I've never used emulators before but I was interested in giving it a go. I have a friend that uses his PC but I have also heard of people using a wii or an xbox. I've read up on using my xbox because I don't really play it and I was just wondering if anyone here has done it and what your thoughts were on the two and emulation in general. I'm leaning towards xbox but haven't completely decided.

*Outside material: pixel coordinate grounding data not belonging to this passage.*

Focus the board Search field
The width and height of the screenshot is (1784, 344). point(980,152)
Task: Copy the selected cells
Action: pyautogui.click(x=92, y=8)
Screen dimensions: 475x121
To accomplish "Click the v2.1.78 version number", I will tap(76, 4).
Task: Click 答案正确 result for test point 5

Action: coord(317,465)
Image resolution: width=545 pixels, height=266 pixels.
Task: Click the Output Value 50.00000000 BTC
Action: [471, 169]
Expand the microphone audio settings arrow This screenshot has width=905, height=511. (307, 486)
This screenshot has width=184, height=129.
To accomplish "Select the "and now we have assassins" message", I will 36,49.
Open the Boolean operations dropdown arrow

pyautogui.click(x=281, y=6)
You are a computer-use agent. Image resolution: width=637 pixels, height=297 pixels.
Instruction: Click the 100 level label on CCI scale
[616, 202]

The consoles I would most like to emulate are sega saturn and turbo duo.

Sometimes, the emulators give a better experience than the original console.  For example, PPSSPP lets you play PSP games on your TV and actually up-scales the pictures without you having to purchase an expensive adapter.  The Wii has a similar feature on the PC with the Dolphin emulator.  Sony uses emulation on the PS3 to play PS1 games.  There are some nice benefits with emulation. 

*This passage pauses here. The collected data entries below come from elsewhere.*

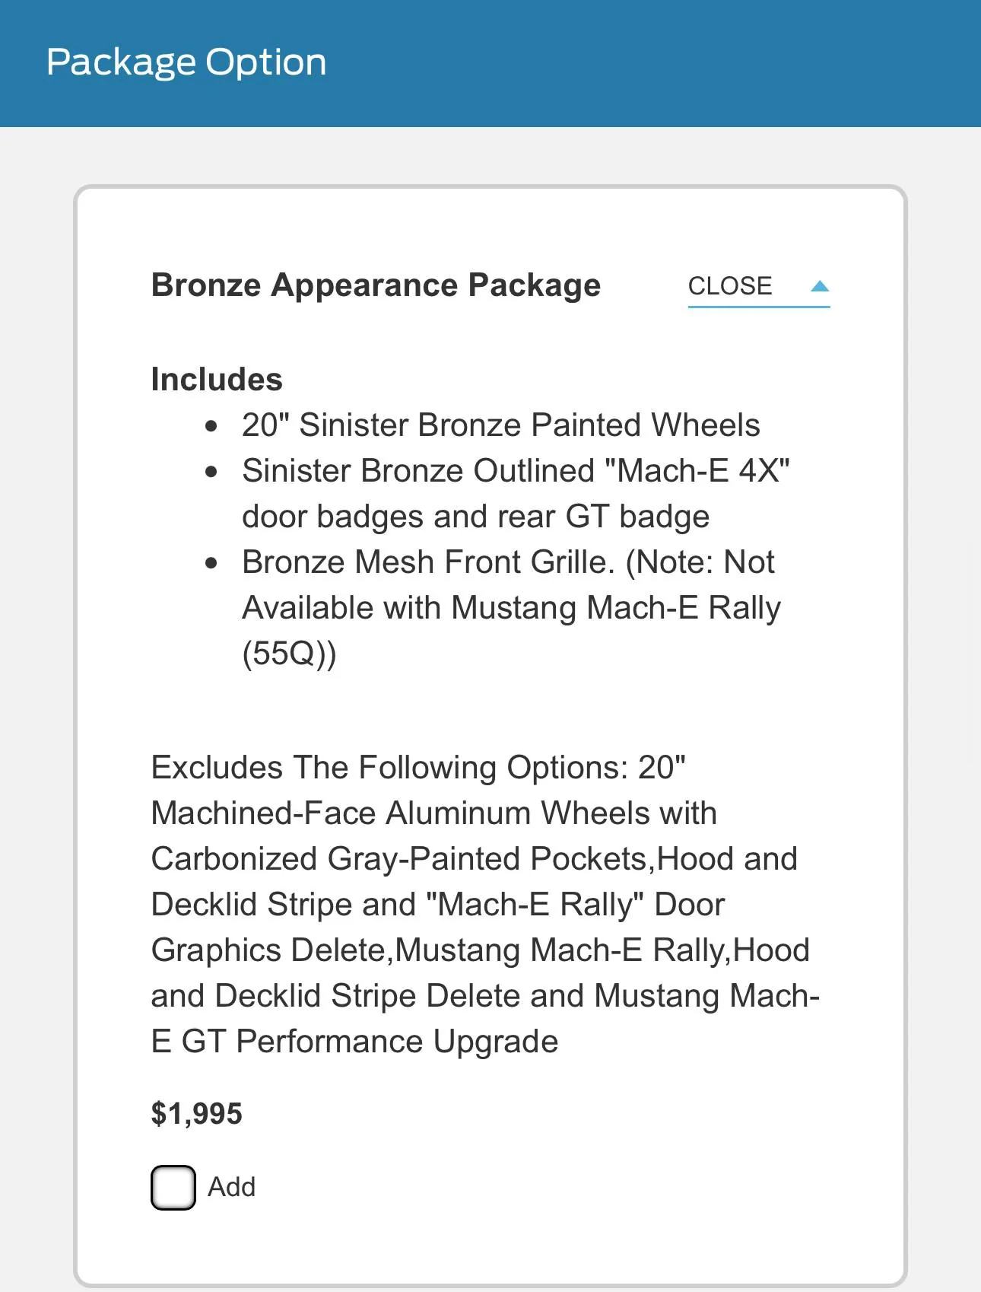981x1292 pixels.
Task: Check the Add checkbox
Action: 173,1187
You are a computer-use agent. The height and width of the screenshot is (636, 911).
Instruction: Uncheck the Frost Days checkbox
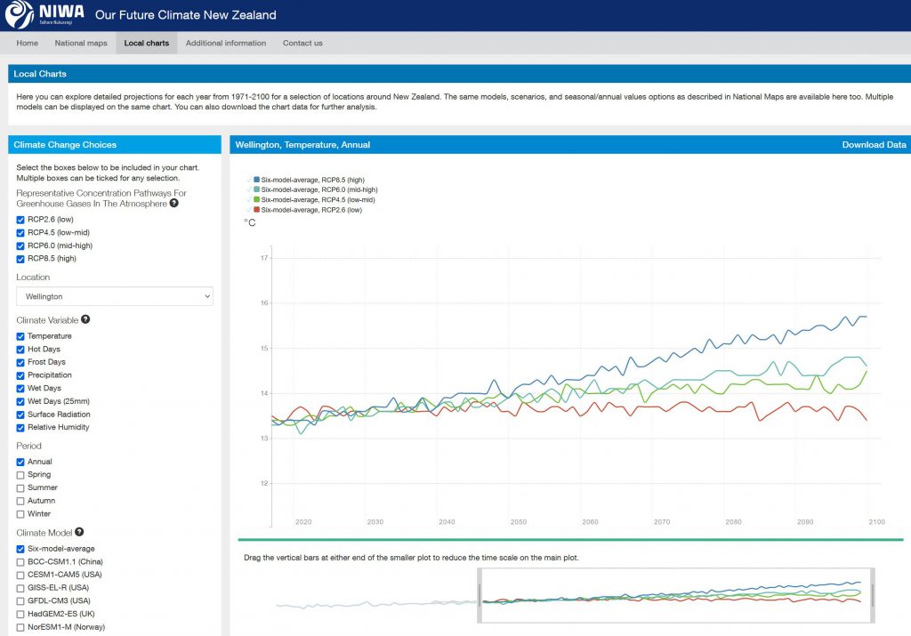[x=20, y=362]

However, there are several problems with it:  TVs, Controllers, and Compatibility. 

Generally, the TV problem is minimal if you don't care about light gun games.  Modern TVs and monitors will not support this older technology, and unless you can hook up your PC/System with emulators to an old tube CRT TV or monitor, then you have to give these games up.  It's not a huge deal for most people, so this is minor.  You can still play the games while using a mouse as the gun cursor but that takes the fun out of a light gun game.

The controller problem can be solved using usb adapters that you find on eBay, but that only works for PCs.  If you're going to be using the XBox for emulation, you're pretty much stuck with the XBox controller - which, as others stated, is shit for some of the older games.  Microsoft buttons are very different than Nintendo and Sega buttons, so your Saturn games probably won't feel quite right when you play. 

The biggest problem for me (and hence the deal-breaker for me) is compatibility.  I've played games that have choppy graphics, bugs that weren't in the original version, sound oddities, and software slowdown.  Most of the older emulators pre N64 are fantastic and will play 90% of the consoles library without a problem.  It's once the industry moved to 3D that the problems started and no emulator can truly match the original system. 

The above all pertains to software emulation.  Hardware emulation, on the other hand - is absolutely fantastic and is my personal choice when picking the emulation option.  Hardware emulation tricks the original consoles to read the games from their carts, cards or drives without the need for the original media, so you can store all your games on an SD card and just select them from a menu (or load a different game onto the SD card). 

When dealing with cart based systems, you'd be looking into flash carts.  The actual games themselves aren't emulated - they play through the original hardware by an actual cart that is programmed to flash the game into memory. 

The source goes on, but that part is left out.